■ **SUPPLIED MATERIAL**
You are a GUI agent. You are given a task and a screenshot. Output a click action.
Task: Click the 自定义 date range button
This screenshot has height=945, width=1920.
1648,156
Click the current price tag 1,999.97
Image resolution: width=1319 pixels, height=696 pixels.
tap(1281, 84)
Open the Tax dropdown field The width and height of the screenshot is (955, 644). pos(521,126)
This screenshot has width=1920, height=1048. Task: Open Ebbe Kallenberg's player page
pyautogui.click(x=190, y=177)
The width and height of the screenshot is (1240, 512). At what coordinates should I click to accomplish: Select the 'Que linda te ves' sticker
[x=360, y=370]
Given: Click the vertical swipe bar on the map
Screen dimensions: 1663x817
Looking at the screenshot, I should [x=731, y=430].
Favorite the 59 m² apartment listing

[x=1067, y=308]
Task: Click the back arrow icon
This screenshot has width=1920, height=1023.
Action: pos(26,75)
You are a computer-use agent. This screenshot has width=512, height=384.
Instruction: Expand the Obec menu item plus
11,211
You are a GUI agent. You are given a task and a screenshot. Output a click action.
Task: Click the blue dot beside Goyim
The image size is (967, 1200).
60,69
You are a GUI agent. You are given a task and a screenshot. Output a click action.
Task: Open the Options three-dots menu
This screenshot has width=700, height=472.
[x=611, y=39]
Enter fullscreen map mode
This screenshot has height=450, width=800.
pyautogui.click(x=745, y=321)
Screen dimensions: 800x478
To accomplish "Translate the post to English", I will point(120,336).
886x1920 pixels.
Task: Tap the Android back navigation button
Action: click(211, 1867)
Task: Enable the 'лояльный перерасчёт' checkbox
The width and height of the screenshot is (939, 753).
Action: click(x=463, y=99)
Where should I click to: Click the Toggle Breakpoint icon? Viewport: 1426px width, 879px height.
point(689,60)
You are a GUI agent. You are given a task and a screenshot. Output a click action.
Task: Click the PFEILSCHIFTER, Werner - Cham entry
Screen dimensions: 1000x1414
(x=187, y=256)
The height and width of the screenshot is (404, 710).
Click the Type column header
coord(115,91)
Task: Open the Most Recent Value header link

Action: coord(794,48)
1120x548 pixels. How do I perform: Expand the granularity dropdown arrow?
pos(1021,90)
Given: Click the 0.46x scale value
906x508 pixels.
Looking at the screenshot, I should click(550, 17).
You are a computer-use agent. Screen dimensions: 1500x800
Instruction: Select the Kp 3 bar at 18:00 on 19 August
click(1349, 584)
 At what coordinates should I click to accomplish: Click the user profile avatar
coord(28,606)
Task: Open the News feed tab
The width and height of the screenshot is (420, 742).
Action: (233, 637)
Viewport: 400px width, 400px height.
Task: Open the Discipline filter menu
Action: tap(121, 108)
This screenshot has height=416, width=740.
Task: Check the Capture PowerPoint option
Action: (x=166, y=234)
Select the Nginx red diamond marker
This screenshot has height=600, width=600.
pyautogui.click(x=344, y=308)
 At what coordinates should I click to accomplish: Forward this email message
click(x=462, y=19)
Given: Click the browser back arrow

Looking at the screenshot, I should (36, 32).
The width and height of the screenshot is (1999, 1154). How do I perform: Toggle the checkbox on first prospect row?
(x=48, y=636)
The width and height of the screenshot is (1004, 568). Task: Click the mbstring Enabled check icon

■ **WHAT THE TASK ASKS**
Your job is to restate all of the data word for word.

■ **ANSWER BELOW**
You are a GUI agent. You are given a task and a screenshot. Output a click action.
Task: Click the 自定义 date range button
This screenshot has height=945, width=1920.
1648,156
Click the current price tag 1,999.97
Image resolution: width=1319 pixels, height=696 pixels.
tap(1281, 84)
Open the Tax dropdown field The width and height of the screenshot is (955, 644). pos(521,126)
This screenshot has width=1920, height=1048. Task: Open Ebbe Kallenberg's player page
pyautogui.click(x=190, y=177)
The width and height of the screenshot is (1240, 512). At what coordinates should I click to accomplish: Select the 'Que linda te ves' sticker
[x=360, y=370]
Given: Click the vertical swipe bar on the map
Screen dimensions: 1663x817
Looking at the screenshot, I should [x=731, y=430].
Favorite the 59 m² apartment listing

[x=1067, y=308]
Task: Click the back arrow icon
This screenshot has width=1920, height=1023.
Action: pos(26,75)
You are a computer-use agent. This screenshot has width=512, height=384.
Instruction: Expand the Obec menu item plus
11,211
You are a GUI agent. You are given a task and a screenshot. Output a click action.
Task: Click the blue dot beside Goyim
The image size is (967, 1200).
60,69
You are a GUI agent. You are given a task and a screenshot. Output a click action.
Task: Open the Options three-dots menu
This screenshot has width=700, height=472.
[x=611, y=39]
Enter fullscreen map mode
This screenshot has height=450, width=800.
pyautogui.click(x=745, y=321)
Screen dimensions: 800x478
To accomplish "Translate the post to English", I will point(120,336).
886x1920 pixels.
Task: Tap the Android back navigation button
Action: click(211, 1867)
Task: Enable the 'лояльный перерасчёт' checkbox
The width and height of the screenshot is (939, 753).
Action: click(x=463, y=99)
Where should I click to: Click the Toggle Breakpoint icon? Viewport: 1426px width, 879px height.
point(689,60)
You are a GUI agent. You are given a task and a screenshot. Output a click action.
Task: Click the PFEILSCHIFTER, Werner - Cham entry
Screen dimensions: 1000x1414
(x=187, y=256)
The height and width of the screenshot is (404, 710).
Click the Type column header
coord(115,91)
Task: Open the Most Recent Value header link

Action: coord(794,48)
1120x548 pixels. How do I perform: Expand the granularity dropdown arrow?
pos(1021,90)
Given: Click the 0.46x scale value
906x508 pixels.
Looking at the screenshot, I should click(550, 17).
You are a computer-use agent. Screen dimensions: 1500x800
Instruction: Select the Kp 3 bar at 18:00 on 19 August
click(1349, 584)
 At what coordinates should I click to accomplish: Click the user profile avatar
coord(28,606)
Task: Open the News feed tab
The width and height of the screenshot is (420, 742).
Action: (233, 637)
Viewport: 400px width, 400px height.
Task: Open the Discipline filter menu
Action: tap(121, 108)
This screenshot has height=416, width=740.
Task: Check the Capture PowerPoint option
Action: (x=166, y=234)
Select the Nginx red diamond marker
This screenshot has height=600, width=600.
pyautogui.click(x=344, y=308)
 At what coordinates should I click to accomplish: Forward this email message
click(x=462, y=19)
Given: Click the browser back arrow

Looking at the screenshot, I should (36, 32).
The width and height of the screenshot is (1999, 1154). How do I perform: Toggle the checkbox on first prospect row?
(x=48, y=636)
The width and height of the screenshot is (1004, 568). Task: Click the mbstring Enabled check icon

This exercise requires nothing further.